1967–68 Blaxnit Cup

Tournament details
- Country: Northern Ireland Republic of Ireland
- Teams: 8

Final positions
- Champions: Shamrock Rovers (1st title)
- Runners-up: Crusaders

Tournament statistics
- Matches played: 8
- Goals scored: 23 (2.88 per match)

= 1967–68 Blaxnit Cup =

The 1967–68 Blaxnit Cup was the inaugural edition of the Blaxnit Cup, an association football cup competition featuring teams from Northern Ireland and the Republic of Ireland.

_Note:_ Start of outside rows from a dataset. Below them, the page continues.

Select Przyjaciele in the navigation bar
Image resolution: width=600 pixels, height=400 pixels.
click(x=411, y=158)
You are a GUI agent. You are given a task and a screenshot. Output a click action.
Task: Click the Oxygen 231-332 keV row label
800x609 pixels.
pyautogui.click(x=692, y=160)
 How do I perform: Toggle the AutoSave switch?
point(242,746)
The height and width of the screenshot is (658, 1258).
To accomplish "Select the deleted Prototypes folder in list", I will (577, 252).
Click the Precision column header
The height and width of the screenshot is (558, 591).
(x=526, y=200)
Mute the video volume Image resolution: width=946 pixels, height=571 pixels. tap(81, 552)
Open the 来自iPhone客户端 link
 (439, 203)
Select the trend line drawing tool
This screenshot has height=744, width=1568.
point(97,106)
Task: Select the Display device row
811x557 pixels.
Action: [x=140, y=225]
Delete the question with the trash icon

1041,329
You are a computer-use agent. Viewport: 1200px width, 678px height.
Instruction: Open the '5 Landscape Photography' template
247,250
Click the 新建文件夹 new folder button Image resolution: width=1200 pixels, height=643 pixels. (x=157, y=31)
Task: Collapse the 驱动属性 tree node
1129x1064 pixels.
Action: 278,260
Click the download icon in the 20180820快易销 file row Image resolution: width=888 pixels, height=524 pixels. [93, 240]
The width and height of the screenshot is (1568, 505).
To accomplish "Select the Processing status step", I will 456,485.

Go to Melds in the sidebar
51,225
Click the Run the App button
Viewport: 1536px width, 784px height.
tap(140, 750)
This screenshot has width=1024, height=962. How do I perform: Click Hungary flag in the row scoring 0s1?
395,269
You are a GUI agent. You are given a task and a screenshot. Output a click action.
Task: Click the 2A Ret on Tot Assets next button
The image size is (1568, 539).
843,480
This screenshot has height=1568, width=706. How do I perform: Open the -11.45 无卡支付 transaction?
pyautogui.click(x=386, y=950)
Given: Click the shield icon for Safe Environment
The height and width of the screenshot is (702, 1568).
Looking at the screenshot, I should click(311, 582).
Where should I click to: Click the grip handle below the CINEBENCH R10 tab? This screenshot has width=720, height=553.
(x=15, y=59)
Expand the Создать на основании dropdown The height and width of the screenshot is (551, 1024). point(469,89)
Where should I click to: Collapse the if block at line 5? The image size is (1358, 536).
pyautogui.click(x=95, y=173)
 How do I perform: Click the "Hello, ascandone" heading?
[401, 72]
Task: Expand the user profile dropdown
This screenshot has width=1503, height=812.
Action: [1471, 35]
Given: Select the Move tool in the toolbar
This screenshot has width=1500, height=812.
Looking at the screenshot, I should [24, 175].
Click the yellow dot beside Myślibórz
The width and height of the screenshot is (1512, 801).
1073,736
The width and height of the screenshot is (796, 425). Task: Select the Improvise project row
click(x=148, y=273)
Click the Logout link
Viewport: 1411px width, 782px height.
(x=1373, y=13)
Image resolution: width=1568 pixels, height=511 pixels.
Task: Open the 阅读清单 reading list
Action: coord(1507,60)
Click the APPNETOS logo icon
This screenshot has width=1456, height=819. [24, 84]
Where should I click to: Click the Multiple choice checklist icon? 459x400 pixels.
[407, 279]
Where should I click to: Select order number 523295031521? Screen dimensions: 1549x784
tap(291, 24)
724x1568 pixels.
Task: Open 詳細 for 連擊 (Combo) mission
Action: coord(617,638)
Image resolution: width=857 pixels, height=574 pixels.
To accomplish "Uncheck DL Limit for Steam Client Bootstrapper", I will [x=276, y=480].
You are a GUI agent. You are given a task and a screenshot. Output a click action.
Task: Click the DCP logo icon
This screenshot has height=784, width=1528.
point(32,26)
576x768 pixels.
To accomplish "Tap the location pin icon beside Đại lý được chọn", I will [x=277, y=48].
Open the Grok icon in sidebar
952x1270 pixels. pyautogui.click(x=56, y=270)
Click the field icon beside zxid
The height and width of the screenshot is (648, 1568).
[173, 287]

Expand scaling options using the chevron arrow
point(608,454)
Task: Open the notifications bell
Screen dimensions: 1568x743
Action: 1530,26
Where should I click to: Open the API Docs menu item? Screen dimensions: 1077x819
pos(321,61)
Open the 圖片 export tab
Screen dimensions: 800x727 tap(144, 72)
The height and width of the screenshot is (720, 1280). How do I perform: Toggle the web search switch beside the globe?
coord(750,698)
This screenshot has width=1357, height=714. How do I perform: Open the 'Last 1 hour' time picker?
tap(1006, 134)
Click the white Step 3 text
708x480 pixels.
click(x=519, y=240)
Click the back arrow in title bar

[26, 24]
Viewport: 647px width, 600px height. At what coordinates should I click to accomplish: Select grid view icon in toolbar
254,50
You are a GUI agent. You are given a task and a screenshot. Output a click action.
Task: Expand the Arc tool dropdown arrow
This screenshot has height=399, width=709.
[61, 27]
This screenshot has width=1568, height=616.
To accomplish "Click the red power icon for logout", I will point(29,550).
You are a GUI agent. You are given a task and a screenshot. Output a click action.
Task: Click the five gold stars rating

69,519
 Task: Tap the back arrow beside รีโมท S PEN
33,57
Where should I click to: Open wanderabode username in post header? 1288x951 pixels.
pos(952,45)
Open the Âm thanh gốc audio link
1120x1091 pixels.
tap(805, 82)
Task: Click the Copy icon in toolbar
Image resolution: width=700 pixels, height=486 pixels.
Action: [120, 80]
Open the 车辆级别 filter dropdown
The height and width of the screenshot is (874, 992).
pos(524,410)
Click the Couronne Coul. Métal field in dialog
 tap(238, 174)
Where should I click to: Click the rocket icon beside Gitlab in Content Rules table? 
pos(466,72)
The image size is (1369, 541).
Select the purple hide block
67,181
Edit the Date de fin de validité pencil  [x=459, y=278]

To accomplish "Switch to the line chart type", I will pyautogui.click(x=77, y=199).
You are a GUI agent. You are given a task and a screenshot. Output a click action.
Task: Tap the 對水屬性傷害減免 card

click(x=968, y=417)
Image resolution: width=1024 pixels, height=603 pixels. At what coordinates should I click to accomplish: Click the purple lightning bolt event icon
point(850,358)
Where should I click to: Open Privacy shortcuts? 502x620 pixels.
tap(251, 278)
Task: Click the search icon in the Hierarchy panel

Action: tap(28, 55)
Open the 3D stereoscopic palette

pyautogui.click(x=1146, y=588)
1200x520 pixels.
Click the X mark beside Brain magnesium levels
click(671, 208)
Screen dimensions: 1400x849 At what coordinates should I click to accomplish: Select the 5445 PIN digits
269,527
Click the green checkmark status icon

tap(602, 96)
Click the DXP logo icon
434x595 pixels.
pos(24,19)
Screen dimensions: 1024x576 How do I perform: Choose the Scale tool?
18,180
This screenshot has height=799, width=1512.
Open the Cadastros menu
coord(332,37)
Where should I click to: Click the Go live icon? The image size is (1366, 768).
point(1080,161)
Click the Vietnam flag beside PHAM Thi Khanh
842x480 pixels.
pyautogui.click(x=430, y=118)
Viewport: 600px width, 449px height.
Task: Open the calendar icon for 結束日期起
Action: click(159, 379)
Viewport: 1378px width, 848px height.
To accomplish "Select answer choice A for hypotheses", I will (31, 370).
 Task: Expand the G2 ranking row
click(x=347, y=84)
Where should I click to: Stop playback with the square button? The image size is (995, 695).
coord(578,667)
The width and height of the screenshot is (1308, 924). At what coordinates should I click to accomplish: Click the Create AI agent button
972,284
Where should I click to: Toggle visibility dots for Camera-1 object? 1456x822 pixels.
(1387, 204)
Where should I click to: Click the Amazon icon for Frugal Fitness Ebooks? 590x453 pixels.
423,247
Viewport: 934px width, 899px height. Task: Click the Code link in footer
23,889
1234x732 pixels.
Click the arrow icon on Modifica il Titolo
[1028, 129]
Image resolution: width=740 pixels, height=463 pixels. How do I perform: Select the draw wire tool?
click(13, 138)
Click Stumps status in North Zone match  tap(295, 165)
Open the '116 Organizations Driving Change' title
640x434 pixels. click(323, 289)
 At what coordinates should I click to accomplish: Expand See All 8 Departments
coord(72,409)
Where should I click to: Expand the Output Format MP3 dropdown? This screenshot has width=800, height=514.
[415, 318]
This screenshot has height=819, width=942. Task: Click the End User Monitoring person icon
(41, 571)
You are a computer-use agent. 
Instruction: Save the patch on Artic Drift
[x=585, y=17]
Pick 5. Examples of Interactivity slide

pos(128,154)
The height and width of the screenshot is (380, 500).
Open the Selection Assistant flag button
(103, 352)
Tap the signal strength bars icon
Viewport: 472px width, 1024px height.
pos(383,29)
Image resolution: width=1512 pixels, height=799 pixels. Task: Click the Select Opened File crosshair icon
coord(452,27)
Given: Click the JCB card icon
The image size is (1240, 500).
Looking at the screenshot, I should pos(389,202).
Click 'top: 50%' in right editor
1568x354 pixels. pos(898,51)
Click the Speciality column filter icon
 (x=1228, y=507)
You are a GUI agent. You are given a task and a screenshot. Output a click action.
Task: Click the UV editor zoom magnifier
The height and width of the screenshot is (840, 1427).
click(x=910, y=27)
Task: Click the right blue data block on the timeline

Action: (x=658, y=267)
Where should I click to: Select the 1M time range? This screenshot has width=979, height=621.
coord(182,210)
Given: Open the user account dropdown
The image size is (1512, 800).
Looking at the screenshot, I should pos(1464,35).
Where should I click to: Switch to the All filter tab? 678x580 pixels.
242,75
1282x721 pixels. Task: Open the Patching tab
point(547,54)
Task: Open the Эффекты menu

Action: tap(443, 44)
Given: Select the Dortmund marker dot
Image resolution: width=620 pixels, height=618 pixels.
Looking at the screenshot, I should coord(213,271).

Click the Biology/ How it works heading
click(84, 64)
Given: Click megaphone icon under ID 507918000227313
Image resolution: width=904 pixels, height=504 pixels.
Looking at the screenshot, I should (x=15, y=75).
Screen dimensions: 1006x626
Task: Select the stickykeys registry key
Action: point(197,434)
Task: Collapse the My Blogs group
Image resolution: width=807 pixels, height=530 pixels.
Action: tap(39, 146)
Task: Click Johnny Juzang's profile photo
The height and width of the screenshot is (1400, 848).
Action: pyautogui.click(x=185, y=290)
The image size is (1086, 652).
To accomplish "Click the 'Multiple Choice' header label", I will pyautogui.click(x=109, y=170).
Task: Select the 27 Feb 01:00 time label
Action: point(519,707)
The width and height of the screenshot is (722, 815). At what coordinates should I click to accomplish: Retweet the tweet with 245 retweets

Shamrock Rovers won the title for the 1st time, defeating Crusaders 3–2 on aggregate in the two-legged final.

==Results==
===Quarter-finals===

| Team 1 | Score | Team 2 |
|---|---|---|
| Ards | 0–3 | Shamrock Rovers |
| Crusaders | 6–1 | Drumcondra |
| Dundalk | 1–0 | Derry City |
| Waterford | 3–2 | Linfield |

===Semi-finals===

| Team 1 | Score | Team 2 |
|---|---|---|
| Crusaders | 1–0 | Dundalk |
| Shamrock Rovers | 1–0 | Waterford |

===Final===
20 May 1968
Crusaders 0-2 Shamrock Rovers
  Shamrock Rovers: Lawlor 24', Leech 84'

22 May 1968
Shamrock Rovers 1-2 Crusaders
  Shamrock Rovers: Lawlor 57'
  Crusaders: Trainor 3', McPolin 68'

Shamrock Rovers win 3–2 on aggregate.